▶ **Work instruction**:
Take the material below and reproduce, word for word, only the lines from the line with "Viewport: 298px width, 644px height." through the line with "Given: Click the red Live TV dot icon".

+-------+

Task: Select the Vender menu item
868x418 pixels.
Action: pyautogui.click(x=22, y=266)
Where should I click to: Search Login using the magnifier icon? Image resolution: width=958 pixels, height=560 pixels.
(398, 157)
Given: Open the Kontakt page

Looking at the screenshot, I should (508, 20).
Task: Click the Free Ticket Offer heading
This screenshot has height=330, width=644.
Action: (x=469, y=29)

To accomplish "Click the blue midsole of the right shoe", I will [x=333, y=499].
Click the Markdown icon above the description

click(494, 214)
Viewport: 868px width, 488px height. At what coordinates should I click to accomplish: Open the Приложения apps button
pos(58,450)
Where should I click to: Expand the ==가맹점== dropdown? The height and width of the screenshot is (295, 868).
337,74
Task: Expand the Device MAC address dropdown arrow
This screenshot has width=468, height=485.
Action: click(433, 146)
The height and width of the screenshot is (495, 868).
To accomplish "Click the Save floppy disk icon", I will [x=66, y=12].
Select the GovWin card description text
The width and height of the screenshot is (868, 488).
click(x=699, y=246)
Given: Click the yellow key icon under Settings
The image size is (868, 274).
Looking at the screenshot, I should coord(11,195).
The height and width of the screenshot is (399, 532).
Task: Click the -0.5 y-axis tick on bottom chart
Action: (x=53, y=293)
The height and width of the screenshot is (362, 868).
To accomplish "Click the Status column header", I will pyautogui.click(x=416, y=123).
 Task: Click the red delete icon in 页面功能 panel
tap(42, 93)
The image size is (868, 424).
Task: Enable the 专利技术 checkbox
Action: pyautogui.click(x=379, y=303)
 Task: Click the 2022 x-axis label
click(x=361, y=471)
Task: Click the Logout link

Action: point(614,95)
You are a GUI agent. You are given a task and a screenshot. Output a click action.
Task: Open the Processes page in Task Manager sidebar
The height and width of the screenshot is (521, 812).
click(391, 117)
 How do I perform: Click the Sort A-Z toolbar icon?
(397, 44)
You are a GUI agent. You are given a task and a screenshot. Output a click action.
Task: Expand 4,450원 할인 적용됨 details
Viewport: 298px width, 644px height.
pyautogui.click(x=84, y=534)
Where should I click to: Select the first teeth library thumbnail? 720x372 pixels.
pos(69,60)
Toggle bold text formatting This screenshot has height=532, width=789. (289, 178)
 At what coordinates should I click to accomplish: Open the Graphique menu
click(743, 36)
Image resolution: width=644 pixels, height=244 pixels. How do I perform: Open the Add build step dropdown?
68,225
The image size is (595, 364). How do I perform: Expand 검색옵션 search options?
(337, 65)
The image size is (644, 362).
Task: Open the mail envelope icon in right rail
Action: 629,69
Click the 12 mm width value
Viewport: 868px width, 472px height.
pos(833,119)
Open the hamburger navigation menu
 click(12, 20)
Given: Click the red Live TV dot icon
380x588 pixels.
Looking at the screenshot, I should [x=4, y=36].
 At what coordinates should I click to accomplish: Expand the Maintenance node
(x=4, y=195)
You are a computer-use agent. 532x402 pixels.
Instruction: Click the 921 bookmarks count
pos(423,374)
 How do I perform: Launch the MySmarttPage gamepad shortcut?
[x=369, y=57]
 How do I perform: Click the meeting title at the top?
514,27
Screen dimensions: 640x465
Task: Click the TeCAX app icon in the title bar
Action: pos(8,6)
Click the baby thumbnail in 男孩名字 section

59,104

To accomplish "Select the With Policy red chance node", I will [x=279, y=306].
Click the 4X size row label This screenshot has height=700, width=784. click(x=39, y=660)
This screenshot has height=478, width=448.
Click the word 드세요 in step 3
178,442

+-------+

▶ **Reply**:
Viewport: 298px width, 644px height.
pyautogui.click(x=84, y=534)
Where should I click to: Select the first teeth library thumbnail? 720x372 pixels.
pos(69,60)
Toggle bold text formatting This screenshot has height=532, width=789. (289, 178)
 At what coordinates should I click to accomplish: Open the Graphique menu
click(743, 36)
Image resolution: width=644 pixels, height=244 pixels. How do I perform: Open the Add build step dropdown?
68,225
The image size is (595, 364). How do I perform: Expand 검색옵션 search options?
(337, 65)
The image size is (644, 362).
Task: Open the mail envelope icon in right rail
Action: 629,69
Click the 12 mm width value
Viewport: 868px width, 472px height.
pos(833,119)
Open the hamburger navigation menu
 click(12, 20)
Given: Click the red Live TV dot icon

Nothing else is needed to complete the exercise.